DCNs have experienced some issues because of the variable nature and uncertainty of traffic produced by apps and resources. It’s become a challenging task to collect the data from the DC as to open-source data. Therefore, in this research, we are using one of the appliance data from PTC software India Pvt. Ltd. [19].

Author Shi Dong uses network flow-level features; therefore, a new SVM technique called cost-sensitive SVM (CMSVM) is proposed to overcome the disproportion issue in network traffic detection. Also, using two separate datasets, the MOORE SET and NOC SET datasets, analyze the CMSVM algorithm's categorization efficiency and throughput. Compared to other machine-learning approaches, the CMSVM methodology reduces computing costs, improves the classification efficiency, and solves the imbalance challenge [20]. Internet Service Providers (ISPs) typically employ network traffic classifications to assess the attributes required to build a network, impacting the network's overall effectiveness. There are various approaches for categorizing network protocols, including port-based, payload-based, and ML-based methods, all of which have benefits and drawbacks. Machine Learning has been increasingly popular in recent years due to its extensive use in various fields and growing knowledge among investigators of its better precision than other approaches [21].

The network's SDN Controller has a complete understanding of the networking framework and its constituents, allowing it to alter the routing info of the switches. SD predicts uses sequence-to-sequence modeling trained on-network data congestion to anticipate traffic in the SDN, then modeled employing an Artificial Neural Network (ANN) to estimate packet routing [22]. For traffic prediction and concurrent route optimization, SDPredictNet achieved an RMSE score of 0.07 and a precision of 99.88% [22].

Author Yi Li combined wavelet transform with an ANN to increase forecasting effectiveness. Add sub-link traffic and elephant flows, the least anticipated but most dominant traffic in the inter-DC network, to the proposed prediction model. As a result, the author can diminish forecasting errors by 5% to 30% compared to conventional methods. Our forecast is in use at Baidu, one of China's top Internet corporations, as part of the traffic scheduling system, assisting in reducing peak network capacity [23]. The author Y. V. Sneha discusses the importance of machine learning methodologies in networking. Relying on queue parameters, the proposed machine learning framework can identify congestion in the router. Using an ns-3 simulator finally, effectiveness measures evaluate the ML model's performance. The simulation findings show that the Naive Bayes approach outperforms the SVM method in terms of accuracy [24]. Table 1 shows the summary of workdone for network traffic prediction.

§ **SOURCE EXCERPT**
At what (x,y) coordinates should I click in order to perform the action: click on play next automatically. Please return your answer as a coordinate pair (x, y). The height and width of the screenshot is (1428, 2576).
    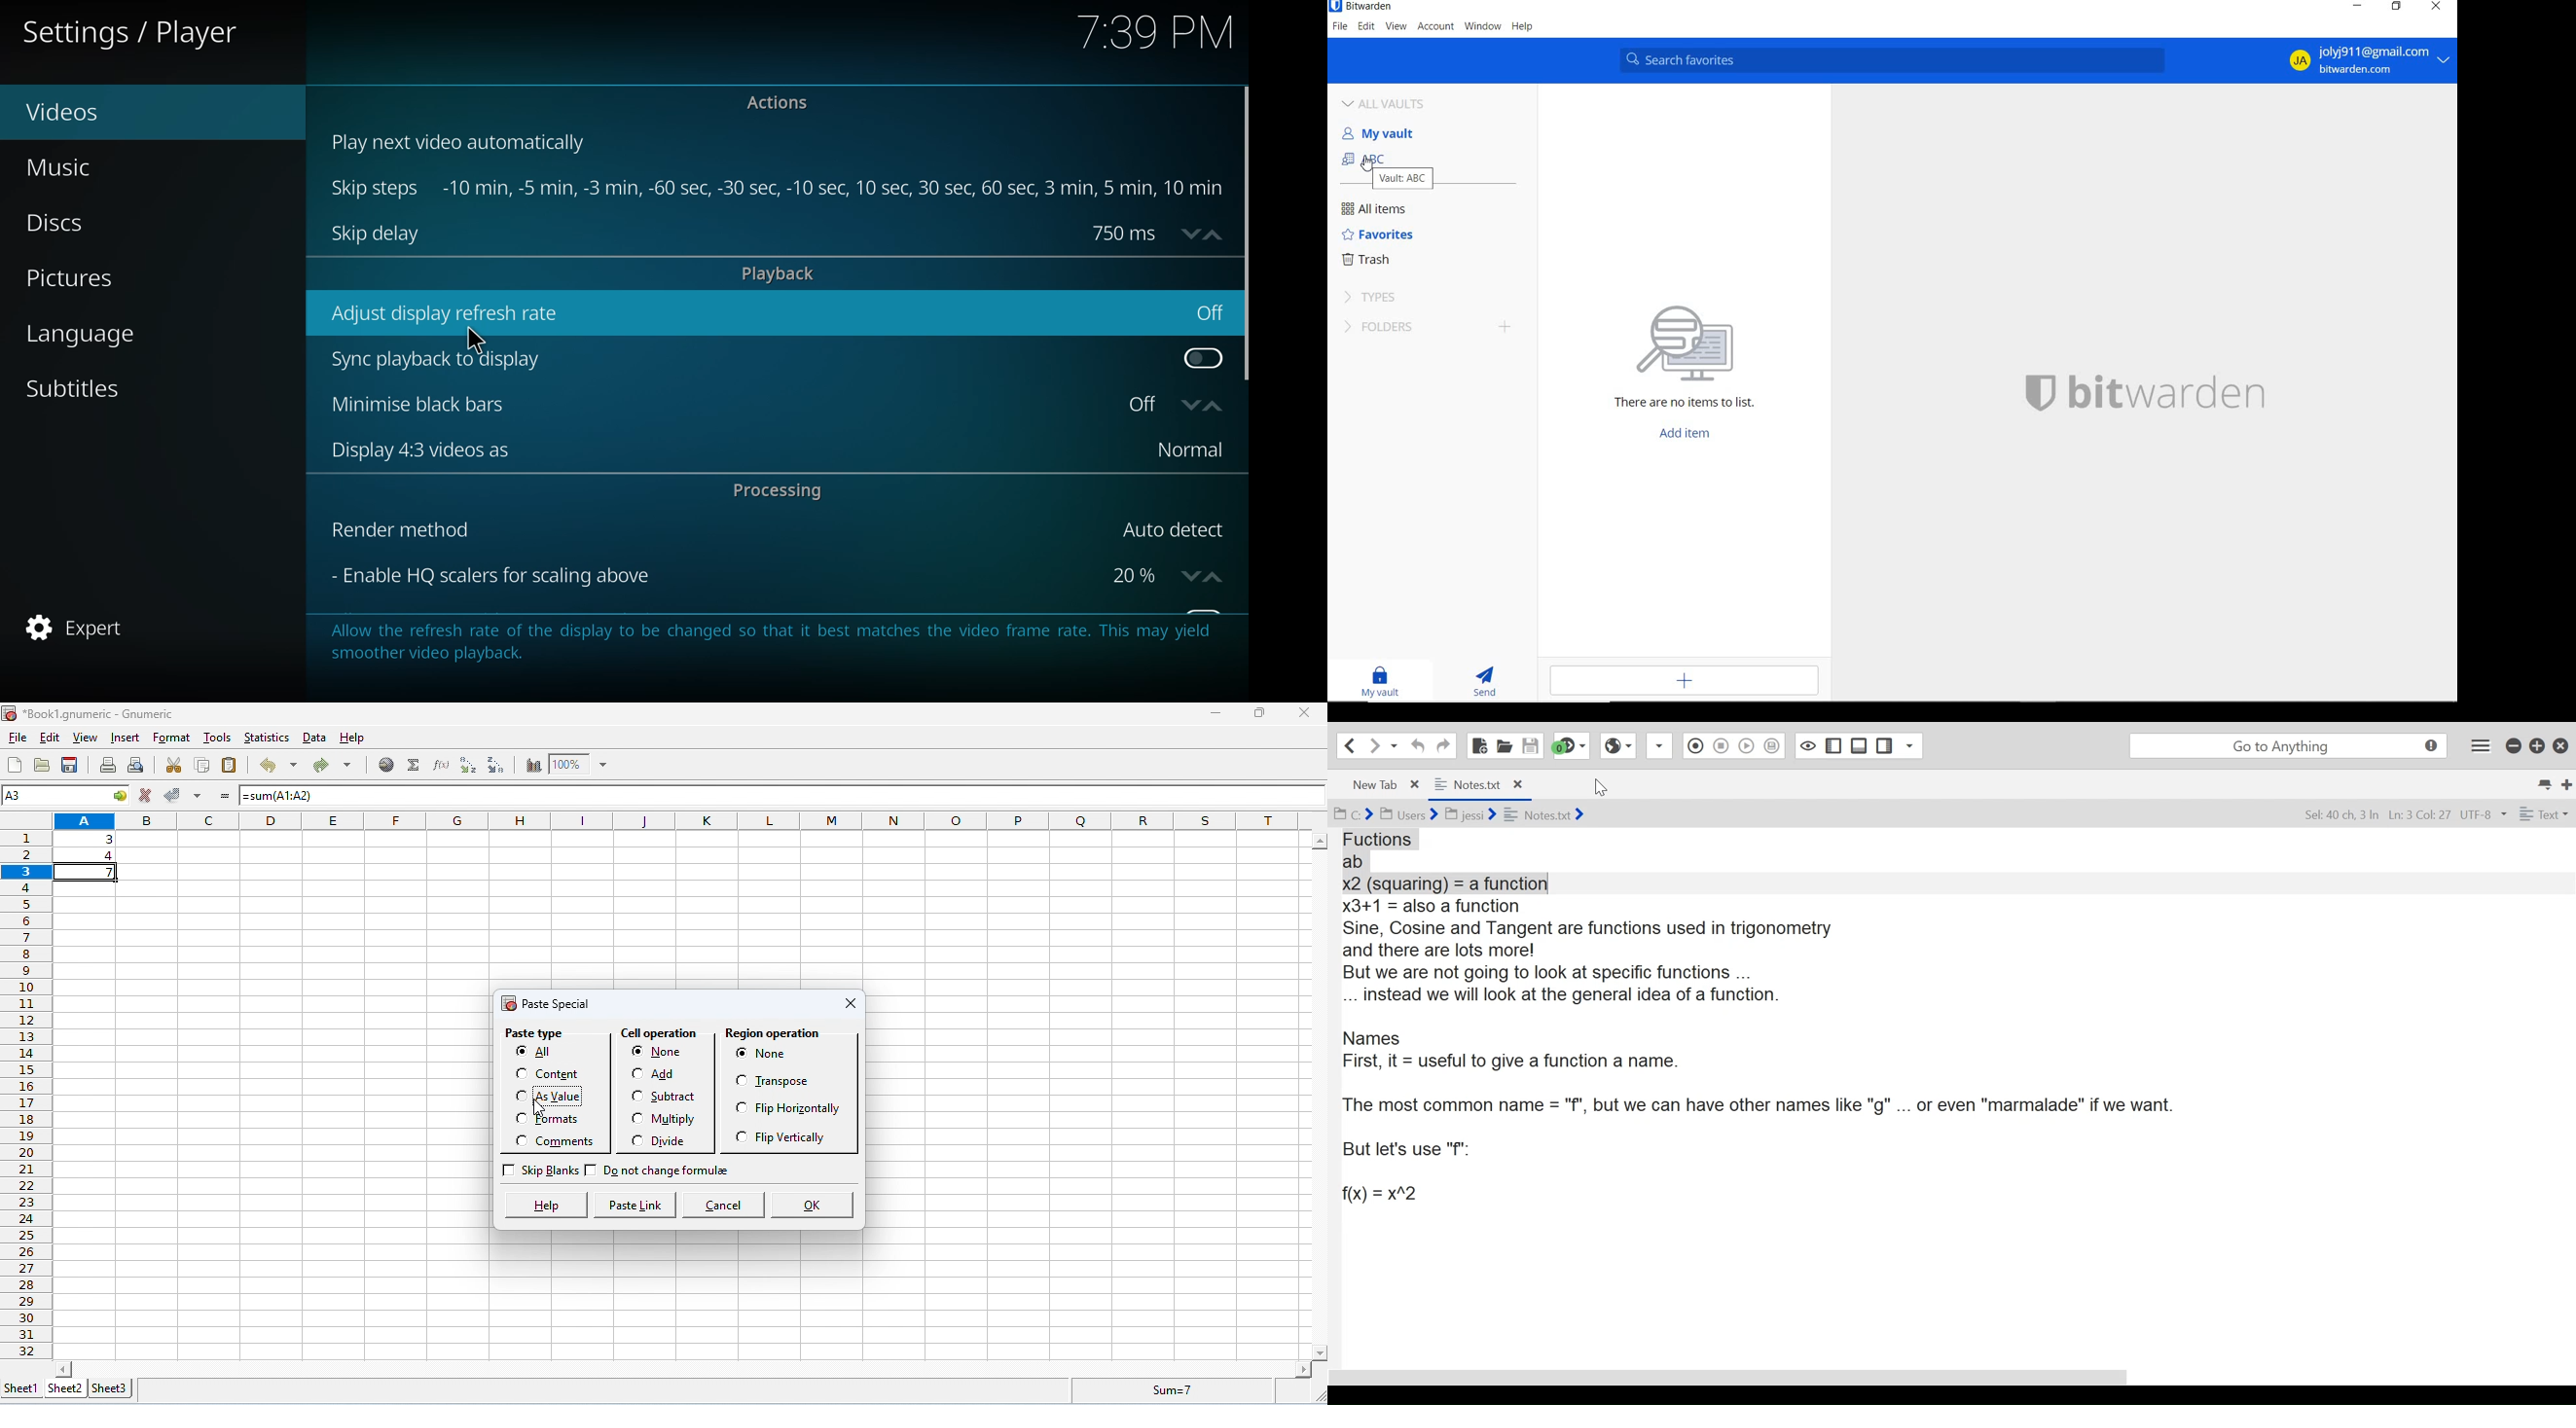
    Looking at the image, I should click on (463, 142).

§ **PROBLEM SET**
- A) According to the passage on network traffic prediction, what RMSE score did SDPredictNet achieve?
- B) Reproduce the passage on network traffic prediction starting at "The network's SDN" and ending at "of 99.88% [22].".
- C) Carry on the passage on network traffic prediction from the point where it stops.
The listing has no connection to the passage on network traffic prediction.

§ **ANSWERS BY TASK**
- A) SDPredictNet achieved an RMSE score of 0.07.

- B)
The network's SDN Controller has a complete understanding of the networking framework and its constituents, allowing it to alter the routing info of the switches. SD predicts uses sequence-to-sequence modeling trained on-network data congestion to anticipate traffic in the SDN, then modeled employing an Artificial Neural Network (ANN) to estimate packet routing [22]. For traffic prediction and concurrent route optimization, SDPredictNet achieved an RMSE score of 0.07 and a precision of 99.88% [22].

- C)
SDN is a cutting-edge network approach that divides network switch equipment's control and data surfaces, allowing increased network monitoring and management flexibility. The flow-based processing concept's SDN architecture claims to collect and anticipate network traffic [25]. Finally, the suggested method is validated by a significant number of experiments that have been demonstrated and constructed. The proposed strategy is viable and efficient, according to modeling findings.

Table 1. Summary of workdone for network traffic prediction

Model Used (Category)

Significant Contribution

Results

ARMA Model (Time-series)

For SDN systems, propose a basic traffic forecasting approach.

The ARMA paradigm would reliably anticipate network traffic behavior trends [1].

KNN, Naïve, Bayes Algorithm, DT Algorithm, and SVM (Machine Learning)

Machine Learning methodology is employed to manage network efficiency and classify unknown applications.

KNN gave a mean accuracy of 92.4214 and outperformed the other algorithms [2].

Statistical analytics, linear regression, and neural network (Machine Learning)

Suggest a technique for predicting Twitter traffic that incorporates statistical analysis and machine learning approaches.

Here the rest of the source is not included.